_What is being asked_
Express the records, from the start through the line containing "Action: [1068, 761]", as a two-column CSV with the headers instruction and response, one row per record. Put each record's text and its answer in a single quoted field apiece, with line breaks replaced by spaces.

-----

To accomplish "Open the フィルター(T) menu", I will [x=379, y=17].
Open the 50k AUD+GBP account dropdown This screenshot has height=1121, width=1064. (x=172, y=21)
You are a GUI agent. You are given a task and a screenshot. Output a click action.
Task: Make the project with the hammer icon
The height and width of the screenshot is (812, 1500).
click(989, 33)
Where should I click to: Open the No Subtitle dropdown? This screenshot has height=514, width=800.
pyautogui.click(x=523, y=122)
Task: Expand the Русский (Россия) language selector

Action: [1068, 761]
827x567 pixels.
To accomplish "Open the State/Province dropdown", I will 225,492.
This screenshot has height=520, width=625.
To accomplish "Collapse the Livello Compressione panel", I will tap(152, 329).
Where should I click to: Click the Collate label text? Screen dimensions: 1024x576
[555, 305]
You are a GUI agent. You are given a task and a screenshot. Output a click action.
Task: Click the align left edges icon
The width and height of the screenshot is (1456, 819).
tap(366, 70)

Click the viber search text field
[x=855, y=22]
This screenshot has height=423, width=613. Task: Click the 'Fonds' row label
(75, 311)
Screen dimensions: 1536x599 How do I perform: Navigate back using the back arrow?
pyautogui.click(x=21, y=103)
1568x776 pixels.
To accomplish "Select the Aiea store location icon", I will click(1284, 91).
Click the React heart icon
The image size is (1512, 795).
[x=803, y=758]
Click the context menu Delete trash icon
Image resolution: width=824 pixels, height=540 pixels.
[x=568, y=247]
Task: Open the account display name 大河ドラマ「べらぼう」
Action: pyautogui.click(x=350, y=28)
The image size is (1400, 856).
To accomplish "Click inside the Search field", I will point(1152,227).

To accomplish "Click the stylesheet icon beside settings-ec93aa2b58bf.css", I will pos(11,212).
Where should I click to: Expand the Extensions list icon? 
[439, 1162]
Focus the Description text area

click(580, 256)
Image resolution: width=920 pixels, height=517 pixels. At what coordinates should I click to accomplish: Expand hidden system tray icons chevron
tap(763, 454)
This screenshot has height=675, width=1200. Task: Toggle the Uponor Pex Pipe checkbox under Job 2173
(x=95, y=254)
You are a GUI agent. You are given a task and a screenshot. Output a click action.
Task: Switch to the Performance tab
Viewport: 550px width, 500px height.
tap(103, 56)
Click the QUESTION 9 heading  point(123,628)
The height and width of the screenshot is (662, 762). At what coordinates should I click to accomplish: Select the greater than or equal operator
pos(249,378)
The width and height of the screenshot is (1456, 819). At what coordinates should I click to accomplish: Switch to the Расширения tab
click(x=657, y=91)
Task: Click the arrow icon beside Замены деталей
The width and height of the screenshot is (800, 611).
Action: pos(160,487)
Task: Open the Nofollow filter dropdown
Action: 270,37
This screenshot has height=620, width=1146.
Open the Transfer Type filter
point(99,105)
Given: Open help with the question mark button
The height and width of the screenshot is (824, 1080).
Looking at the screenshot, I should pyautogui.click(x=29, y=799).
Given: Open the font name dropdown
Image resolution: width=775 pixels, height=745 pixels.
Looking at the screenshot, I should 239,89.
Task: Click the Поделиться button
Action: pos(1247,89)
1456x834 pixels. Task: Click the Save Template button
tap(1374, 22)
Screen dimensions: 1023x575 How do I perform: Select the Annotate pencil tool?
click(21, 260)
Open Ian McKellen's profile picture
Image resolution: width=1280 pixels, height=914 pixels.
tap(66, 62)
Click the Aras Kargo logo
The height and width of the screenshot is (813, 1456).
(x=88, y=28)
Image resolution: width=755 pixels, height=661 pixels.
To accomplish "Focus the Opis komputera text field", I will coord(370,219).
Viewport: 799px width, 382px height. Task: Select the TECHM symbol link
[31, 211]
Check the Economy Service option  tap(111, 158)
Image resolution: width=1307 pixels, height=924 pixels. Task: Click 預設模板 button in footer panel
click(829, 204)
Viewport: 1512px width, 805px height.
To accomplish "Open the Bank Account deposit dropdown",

-----

_Right answer_
instruction,response
"To accomplish ""Open the フィルター(T) menu"",","I will [x=379, y=17]."
"Open the 50k AUD+GBP account dropdown This screenshot has height=1121, width=1064.","(x=172, y=21)"
"You are a GUI agent. You are given a task and a screenshot. Output a click action. Task: Make the project with the hammer icon The height and width of the screenshot is (812, 1500).","click(989, 33)"
"Where should I click to: Open the No Subtitle dropdown? This screenshot has height=514, width=800.","pyautogui.click(x=523, y=122)"
"Task: Expand the Русский (Россия) language selector","Action: [1068, 761]"